Extract from the listing each line in which the word "vertical" appears.

···

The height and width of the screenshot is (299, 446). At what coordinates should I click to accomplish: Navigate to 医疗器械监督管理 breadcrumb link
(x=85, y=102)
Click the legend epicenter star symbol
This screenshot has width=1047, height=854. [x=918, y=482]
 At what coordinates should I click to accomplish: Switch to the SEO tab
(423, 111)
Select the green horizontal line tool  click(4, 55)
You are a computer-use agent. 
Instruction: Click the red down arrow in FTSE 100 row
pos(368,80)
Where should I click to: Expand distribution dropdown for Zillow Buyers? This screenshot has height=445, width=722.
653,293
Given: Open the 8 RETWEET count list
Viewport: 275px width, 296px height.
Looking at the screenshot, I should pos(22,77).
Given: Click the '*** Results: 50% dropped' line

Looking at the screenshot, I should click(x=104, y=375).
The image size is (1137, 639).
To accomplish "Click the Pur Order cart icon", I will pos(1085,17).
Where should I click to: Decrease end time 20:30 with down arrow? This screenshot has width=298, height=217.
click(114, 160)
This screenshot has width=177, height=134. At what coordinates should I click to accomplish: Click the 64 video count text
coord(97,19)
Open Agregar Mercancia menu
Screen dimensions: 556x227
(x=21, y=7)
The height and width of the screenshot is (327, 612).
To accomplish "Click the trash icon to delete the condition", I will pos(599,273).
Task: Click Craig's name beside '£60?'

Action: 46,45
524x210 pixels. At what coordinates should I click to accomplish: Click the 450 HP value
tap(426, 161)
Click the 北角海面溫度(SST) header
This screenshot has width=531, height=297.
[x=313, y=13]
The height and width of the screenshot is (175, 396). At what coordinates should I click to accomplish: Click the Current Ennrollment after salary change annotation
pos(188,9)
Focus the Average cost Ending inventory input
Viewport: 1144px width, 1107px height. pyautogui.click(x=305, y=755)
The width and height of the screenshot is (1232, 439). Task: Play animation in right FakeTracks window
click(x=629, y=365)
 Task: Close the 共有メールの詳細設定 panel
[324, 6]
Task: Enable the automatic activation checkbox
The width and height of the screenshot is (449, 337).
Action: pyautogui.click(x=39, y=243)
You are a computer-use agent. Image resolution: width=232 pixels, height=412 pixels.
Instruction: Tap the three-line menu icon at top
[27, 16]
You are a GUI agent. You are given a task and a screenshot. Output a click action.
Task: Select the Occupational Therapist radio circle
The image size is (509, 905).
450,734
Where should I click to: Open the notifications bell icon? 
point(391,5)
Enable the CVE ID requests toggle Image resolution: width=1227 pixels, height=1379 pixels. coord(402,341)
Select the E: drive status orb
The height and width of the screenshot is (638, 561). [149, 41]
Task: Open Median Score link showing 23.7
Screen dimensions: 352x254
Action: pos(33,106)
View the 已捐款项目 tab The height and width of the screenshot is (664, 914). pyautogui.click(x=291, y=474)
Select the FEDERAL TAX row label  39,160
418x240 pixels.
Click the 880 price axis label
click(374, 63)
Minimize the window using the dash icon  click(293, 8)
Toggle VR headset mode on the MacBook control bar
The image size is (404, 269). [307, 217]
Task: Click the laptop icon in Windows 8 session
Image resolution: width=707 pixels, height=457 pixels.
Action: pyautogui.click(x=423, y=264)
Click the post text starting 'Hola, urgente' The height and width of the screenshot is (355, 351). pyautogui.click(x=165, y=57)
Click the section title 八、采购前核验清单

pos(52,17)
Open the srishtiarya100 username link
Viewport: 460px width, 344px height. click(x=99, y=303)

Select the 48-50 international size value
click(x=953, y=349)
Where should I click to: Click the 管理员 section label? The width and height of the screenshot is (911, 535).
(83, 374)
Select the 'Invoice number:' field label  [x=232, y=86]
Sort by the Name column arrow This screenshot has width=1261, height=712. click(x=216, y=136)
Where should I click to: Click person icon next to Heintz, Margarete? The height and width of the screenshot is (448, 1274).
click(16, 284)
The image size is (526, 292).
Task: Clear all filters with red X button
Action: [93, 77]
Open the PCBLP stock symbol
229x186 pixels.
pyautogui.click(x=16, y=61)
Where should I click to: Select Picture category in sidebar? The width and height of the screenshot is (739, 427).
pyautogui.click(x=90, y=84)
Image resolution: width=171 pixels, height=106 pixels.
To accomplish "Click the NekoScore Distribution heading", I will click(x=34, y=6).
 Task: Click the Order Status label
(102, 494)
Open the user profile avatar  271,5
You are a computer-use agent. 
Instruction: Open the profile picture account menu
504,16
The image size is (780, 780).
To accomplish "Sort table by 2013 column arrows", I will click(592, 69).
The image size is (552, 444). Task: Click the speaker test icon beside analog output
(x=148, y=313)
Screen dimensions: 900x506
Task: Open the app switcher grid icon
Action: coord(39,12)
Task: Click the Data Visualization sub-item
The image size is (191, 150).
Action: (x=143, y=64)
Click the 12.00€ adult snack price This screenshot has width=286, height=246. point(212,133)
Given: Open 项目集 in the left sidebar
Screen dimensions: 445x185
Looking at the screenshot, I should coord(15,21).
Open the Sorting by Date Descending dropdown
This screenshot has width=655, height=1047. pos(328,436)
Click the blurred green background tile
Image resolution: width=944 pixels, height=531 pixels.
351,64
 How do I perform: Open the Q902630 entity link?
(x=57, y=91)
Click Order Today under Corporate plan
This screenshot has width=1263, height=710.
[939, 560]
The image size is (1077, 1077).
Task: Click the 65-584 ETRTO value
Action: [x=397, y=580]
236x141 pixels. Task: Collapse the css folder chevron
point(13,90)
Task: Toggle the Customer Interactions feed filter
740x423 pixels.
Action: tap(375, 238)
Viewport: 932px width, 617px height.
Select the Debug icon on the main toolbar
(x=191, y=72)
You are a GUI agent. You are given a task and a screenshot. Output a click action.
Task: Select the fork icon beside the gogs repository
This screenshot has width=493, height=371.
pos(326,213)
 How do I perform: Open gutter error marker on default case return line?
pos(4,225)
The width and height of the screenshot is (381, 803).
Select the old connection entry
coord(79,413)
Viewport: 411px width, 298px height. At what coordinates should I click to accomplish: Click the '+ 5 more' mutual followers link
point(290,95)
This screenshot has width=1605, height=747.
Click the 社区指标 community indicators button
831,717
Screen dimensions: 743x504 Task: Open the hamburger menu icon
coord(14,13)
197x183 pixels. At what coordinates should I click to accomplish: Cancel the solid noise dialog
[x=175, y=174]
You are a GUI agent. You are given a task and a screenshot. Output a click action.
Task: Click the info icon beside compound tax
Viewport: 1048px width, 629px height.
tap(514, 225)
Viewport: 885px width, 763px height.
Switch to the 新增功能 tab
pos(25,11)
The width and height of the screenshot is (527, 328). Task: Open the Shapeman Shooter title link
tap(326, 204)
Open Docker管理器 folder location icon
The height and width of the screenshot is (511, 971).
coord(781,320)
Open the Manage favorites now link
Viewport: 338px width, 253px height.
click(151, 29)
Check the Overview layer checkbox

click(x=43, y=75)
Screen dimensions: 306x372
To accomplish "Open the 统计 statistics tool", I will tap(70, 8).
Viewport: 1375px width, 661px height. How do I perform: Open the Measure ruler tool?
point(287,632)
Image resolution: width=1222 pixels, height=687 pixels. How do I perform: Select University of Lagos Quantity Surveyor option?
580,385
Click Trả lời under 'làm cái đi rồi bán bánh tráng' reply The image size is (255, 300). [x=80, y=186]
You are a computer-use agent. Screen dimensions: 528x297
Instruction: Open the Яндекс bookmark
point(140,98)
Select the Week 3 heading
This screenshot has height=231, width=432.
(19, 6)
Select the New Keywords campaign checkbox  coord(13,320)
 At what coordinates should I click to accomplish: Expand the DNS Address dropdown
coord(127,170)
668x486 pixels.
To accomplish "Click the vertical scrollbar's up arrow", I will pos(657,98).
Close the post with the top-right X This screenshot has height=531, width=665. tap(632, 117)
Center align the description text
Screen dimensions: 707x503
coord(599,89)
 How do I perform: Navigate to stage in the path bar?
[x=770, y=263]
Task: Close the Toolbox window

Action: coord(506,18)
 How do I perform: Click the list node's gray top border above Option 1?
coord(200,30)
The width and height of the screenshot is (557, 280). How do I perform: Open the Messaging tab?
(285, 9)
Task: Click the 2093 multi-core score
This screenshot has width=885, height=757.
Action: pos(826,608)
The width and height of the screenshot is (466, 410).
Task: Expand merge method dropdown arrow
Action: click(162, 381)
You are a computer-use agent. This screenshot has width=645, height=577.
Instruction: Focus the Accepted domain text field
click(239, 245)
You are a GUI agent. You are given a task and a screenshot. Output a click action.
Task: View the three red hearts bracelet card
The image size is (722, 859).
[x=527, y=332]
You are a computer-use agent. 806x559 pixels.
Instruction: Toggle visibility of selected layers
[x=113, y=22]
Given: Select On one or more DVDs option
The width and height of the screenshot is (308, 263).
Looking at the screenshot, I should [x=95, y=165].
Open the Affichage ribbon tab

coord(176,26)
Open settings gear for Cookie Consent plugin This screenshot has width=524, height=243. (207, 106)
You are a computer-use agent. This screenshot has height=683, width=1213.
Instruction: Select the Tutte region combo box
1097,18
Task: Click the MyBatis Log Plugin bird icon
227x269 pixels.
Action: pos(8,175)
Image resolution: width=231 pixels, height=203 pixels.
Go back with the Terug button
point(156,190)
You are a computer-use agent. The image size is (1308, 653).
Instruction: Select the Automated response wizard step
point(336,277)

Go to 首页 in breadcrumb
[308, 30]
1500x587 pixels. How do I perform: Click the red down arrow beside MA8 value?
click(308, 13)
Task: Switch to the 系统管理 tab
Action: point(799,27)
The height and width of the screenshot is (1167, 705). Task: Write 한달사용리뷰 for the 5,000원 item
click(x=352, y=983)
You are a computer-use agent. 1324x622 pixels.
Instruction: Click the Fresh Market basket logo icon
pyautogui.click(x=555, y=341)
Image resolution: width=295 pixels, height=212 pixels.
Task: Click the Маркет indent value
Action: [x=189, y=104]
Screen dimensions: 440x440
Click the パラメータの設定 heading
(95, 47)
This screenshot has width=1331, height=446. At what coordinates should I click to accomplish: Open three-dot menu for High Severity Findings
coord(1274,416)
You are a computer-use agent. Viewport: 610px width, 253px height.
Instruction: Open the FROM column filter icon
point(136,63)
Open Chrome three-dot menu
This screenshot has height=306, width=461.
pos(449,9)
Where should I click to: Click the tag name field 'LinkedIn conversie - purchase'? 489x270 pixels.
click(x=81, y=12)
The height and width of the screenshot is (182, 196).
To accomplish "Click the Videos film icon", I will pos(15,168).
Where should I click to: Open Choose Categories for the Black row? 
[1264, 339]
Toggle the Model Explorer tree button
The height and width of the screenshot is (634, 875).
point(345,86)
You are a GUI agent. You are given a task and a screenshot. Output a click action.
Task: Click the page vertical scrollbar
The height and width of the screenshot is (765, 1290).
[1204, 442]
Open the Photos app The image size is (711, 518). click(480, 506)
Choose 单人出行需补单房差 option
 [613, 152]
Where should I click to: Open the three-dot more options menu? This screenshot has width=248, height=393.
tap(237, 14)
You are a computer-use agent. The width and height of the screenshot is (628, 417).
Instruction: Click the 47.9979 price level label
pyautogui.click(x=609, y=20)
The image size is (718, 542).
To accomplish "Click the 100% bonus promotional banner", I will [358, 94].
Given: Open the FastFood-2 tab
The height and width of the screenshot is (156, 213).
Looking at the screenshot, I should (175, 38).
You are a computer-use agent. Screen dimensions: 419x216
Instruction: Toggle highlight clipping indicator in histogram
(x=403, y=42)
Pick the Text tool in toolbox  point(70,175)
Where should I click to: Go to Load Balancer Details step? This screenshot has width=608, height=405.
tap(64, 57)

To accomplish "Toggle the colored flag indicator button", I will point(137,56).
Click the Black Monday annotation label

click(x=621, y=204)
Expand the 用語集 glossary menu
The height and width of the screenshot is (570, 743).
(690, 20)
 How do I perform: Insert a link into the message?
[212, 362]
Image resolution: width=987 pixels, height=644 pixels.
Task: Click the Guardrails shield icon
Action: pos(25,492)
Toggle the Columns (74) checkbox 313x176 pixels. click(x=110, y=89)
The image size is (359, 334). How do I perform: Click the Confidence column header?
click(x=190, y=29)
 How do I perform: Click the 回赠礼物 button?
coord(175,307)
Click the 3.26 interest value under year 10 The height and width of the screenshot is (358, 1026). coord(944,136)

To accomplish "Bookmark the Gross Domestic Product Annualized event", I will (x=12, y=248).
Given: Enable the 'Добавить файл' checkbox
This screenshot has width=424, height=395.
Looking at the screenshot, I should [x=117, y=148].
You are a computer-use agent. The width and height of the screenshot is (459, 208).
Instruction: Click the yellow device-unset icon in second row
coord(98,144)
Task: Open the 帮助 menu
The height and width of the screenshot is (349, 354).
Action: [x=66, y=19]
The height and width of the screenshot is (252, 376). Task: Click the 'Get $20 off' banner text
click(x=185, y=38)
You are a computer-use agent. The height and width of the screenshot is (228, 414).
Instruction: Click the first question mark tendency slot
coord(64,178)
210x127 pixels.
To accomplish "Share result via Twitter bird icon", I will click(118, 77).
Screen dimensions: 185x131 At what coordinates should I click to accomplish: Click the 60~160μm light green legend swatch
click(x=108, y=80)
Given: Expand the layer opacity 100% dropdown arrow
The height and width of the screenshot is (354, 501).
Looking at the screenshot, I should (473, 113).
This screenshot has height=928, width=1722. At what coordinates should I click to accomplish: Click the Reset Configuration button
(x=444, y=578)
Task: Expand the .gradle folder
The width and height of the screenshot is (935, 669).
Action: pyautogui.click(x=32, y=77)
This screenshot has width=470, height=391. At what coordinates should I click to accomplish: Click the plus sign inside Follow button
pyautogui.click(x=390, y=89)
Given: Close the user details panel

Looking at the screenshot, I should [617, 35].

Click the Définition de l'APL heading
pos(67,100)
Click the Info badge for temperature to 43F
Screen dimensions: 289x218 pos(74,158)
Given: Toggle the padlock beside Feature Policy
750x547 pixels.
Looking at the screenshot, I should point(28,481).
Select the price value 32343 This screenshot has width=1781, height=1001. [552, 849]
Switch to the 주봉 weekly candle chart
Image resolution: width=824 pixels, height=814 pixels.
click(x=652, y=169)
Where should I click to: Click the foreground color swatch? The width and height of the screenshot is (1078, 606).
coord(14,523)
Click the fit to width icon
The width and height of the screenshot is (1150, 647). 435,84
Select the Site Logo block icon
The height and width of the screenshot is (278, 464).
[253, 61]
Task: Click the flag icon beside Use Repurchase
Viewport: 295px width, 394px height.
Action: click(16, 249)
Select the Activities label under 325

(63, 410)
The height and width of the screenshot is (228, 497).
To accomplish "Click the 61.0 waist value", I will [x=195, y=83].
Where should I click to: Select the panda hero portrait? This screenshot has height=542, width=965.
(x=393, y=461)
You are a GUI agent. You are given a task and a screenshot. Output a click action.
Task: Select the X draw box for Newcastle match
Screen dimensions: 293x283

···

* _TASK OUTPUT_
To accomplish "Click the vertical scrollbar's up arrow", I will pos(657,98).
Task: Click the page vertical scrollbar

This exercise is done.